§ Task statement:
Copy out all of the records below, character for character, with no changes.

§ Supplied material:
:::
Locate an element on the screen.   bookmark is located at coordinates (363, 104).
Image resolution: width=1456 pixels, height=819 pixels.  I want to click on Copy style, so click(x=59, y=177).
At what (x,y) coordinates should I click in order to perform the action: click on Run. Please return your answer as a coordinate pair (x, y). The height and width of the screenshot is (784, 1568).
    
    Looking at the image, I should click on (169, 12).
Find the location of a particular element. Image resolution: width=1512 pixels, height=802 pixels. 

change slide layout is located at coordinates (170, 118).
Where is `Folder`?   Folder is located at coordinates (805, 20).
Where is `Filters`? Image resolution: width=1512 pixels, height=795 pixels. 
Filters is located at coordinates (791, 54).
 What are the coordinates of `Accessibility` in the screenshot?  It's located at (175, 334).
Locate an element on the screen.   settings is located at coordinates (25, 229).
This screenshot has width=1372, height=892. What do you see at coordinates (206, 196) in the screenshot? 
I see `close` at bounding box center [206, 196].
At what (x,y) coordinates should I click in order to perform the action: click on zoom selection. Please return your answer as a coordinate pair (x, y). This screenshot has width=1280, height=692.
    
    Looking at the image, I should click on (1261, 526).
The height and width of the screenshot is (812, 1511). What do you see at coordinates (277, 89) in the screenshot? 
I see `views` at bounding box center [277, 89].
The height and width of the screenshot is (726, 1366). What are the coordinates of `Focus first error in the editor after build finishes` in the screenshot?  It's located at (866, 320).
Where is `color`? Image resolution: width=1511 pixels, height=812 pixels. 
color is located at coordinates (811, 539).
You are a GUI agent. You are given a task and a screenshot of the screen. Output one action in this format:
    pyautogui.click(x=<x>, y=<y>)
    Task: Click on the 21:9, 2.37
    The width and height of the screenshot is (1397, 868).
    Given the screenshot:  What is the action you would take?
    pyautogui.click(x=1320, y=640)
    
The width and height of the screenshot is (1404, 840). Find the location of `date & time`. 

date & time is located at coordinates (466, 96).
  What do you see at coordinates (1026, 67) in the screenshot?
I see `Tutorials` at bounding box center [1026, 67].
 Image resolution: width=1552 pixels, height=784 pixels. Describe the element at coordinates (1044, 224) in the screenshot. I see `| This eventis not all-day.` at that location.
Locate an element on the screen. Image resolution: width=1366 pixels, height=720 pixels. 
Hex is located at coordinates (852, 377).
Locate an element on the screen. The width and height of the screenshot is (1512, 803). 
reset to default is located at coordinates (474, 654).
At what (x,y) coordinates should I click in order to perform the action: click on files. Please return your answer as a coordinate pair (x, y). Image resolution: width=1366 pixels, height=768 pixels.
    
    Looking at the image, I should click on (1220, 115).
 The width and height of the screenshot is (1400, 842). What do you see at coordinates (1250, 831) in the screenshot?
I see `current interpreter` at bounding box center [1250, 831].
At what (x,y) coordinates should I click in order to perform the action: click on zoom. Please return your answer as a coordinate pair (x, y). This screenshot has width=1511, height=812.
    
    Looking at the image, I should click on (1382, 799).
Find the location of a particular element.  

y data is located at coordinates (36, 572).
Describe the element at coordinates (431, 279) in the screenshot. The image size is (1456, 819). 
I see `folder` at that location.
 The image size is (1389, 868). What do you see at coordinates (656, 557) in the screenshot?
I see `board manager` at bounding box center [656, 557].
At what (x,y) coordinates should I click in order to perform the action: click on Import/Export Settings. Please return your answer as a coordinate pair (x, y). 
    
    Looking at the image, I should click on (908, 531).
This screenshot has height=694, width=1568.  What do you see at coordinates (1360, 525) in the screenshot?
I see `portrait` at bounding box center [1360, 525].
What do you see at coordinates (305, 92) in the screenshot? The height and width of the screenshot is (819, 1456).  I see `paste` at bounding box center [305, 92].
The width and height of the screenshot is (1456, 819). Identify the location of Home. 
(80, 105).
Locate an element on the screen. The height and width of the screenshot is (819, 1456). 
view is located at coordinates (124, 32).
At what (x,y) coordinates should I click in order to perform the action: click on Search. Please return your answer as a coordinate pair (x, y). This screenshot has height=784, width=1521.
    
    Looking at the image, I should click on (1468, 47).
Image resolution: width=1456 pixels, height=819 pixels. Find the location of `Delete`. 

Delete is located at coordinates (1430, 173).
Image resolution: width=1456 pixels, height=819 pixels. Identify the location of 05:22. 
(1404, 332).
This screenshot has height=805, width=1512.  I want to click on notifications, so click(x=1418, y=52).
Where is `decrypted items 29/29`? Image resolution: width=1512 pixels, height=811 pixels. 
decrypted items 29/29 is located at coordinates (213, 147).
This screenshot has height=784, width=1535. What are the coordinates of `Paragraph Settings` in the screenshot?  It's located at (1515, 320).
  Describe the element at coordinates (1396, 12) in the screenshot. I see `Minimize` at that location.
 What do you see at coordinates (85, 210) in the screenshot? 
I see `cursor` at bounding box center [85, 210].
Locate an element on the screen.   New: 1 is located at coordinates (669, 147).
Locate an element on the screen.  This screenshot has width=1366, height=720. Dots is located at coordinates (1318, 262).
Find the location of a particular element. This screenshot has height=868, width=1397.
:::
§ Response to the exercise:
Locate an element on the screen.   bookmark is located at coordinates (363, 104).
Image resolution: width=1456 pixels, height=819 pixels.  I want to click on Copy style, so click(x=59, y=177).
At what (x,y) coordinates should I click in order to perform the action: click on Run. Please return your answer as a coordinate pair (x, y). The height and width of the screenshot is (784, 1568).
    
    Looking at the image, I should click on (169, 12).
Find the location of a particular element. Image resolution: width=1512 pixels, height=802 pixels. 

change slide layout is located at coordinates (170, 118).
Where is `Folder`?   Folder is located at coordinates (805, 20).
Where is `Filters`? Image resolution: width=1512 pixels, height=795 pixels. 
Filters is located at coordinates (791, 54).
 What are the coordinates of `Accessibility` in the screenshot?  It's located at (175, 334).
Locate an element on the screen.   settings is located at coordinates (25, 229).
This screenshot has width=1372, height=892. What do you see at coordinates (206, 196) in the screenshot? 
I see `close` at bounding box center [206, 196].
At what (x,y) coordinates should I click in order to perform the action: click on zoom selection. Please return your answer as a coordinate pair (x, y). This screenshot has width=1280, height=692.
    
    Looking at the image, I should click on (1261, 526).
The height and width of the screenshot is (812, 1511). What do you see at coordinates (277, 89) in the screenshot? 
I see `views` at bounding box center [277, 89].
The height and width of the screenshot is (726, 1366). What are the coordinates of `Focus first error in the editor after build finishes` in the screenshot?  It's located at (866, 320).
Where is `color`? Image resolution: width=1511 pixels, height=812 pixels. 
color is located at coordinates (811, 539).
You are a GUI agent. You are given a task and a screenshot of the screen. Output one action in this format:
    pyautogui.click(x=<x>, y=<y>)
    Task: Click on the 21:9, 2.37
    The width and height of the screenshot is (1397, 868).
    Given the screenshot:  What is the action you would take?
    pyautogui.click(x=1320, y=640)
    
The width and height of the screenshot is (1404, 840). Find the location of `date & time`. 

date & time is located at coordinates (466, 96).
  What do you see at coordinates (1026, 67) in the screenshot?
I see `Tutorials` at bounding box center [1026, 67].
 Image resolution: width=1552 pixels, height=784 pixels. Describe the element at coordinates (1044, 224) in the screenshot. I see `| This eventis not all-day.` at that location.
Locate an element on the screen. Image resolution: width=1366 pixels, height=720 pixels. 
Hex is located at coordinates (852, 377).
Locate an element on the screen. The width and height of the screenshot is (1512, 803). 
reset to default is located at coordinates (474, 654).
At what (x,y) coordinates should I click in order to perform the action: click on files. Please return your answer as a coordinate pair (x, y). Image resolution: width=1366 pixels, height=768 pixels.
    
    Looking at the image, I should click on (1220, 115).
 The width and height of the screenshot is (1400, 842). What do you see at coordinates (1250, 831) in the screenshot?
I see `current interpreter` at bounding box center [1250, 831].
At what (x,y) coordinates should I click in order to perform the action: click on zoom. Please return your answer as a coordinate pair (x, y). This screenshot has width=1511, height=812.
    
    Looking at the image, I should click on (1382, 799).
Find the location of a particular element.  

y data is located at coordinates (36, 572).
Describe the element at coordinates (431, 279) in the screenshot. The image size is (1456, 819). 
I see `folder` at that location.
 The image size is (1389, 868). What do you see at coordinates (656, 557) in the screenshot?
I see `board manager` at bounding box center [656, 557].
At what (x,y) coordinates should I click in order to perform the action: click on Import/Export Settings. Please return your answer as a coordinate pair (x, y). 
    
    Looking at the image, I should click on (908, 531).
This screenshot has height=694, width=1568.  What do you see at coordinates (1360, 525) in the screenshot?
I see `portrait` at bounding box center [1360, 525].
What do you see at coordinates (305, 92) in the screenshot? The height and width of the screenshot is (819, 1456).  I see `paste` at bounding box center [305, 92].
The width and height of the screenshot is (1456, 819). Identify the location of Home. 
(80, 105).
Locate an element on the screen. The height and width of the screenshot is (819, 1456). 
view is located at coordinates (124, 32).
At what (x,y) coordinates should I click in order to perform the action: click on Search. Please return your answer as a coordinate pair (x, y). This screenshot has height=784, width=1521.
    
    Looking at the image, I should click on (1468, 47).
Image resolution: width=1456 pixels, height=819 pixels. Find the location of `Delete`. 

Delete is located at coordinates (1430, 173).
Image resolution: width=1456 pixels, height=819 pixels. Identify the location of 05:22. 
(1404, 332).
This screenshot has height=805, width=1512.  I want to click on notifications, so click(x=1418, y=52).
Where is `decrypted items 29/29`? Image resolution: width=1512 pixels, height=811 pixels. 
decrypted items 29/29 is located at coordinates (213, 147).
This screenshot has height=784, width=1535. What are the coordinates of `Paragraph Settings` in the screenshot?  It's located at (1515, 320).
  Describe the element at coordinates (1396, 12) in the screenshot. I see `Minimize` at that location.
 What do you see at coordinates (85, 210) in the screenshot? 
I see `cursor` at bounding box center [85, 210].
Locate an element on the screen.   New: 1 is located at coordinates (669, 147).
Locate an element on the screen.  This screenshot has width=1366, height=720. Dots is located at coordinates (1318, 262).
Find the location of a particular element. This screenshot has height=868, width=1397.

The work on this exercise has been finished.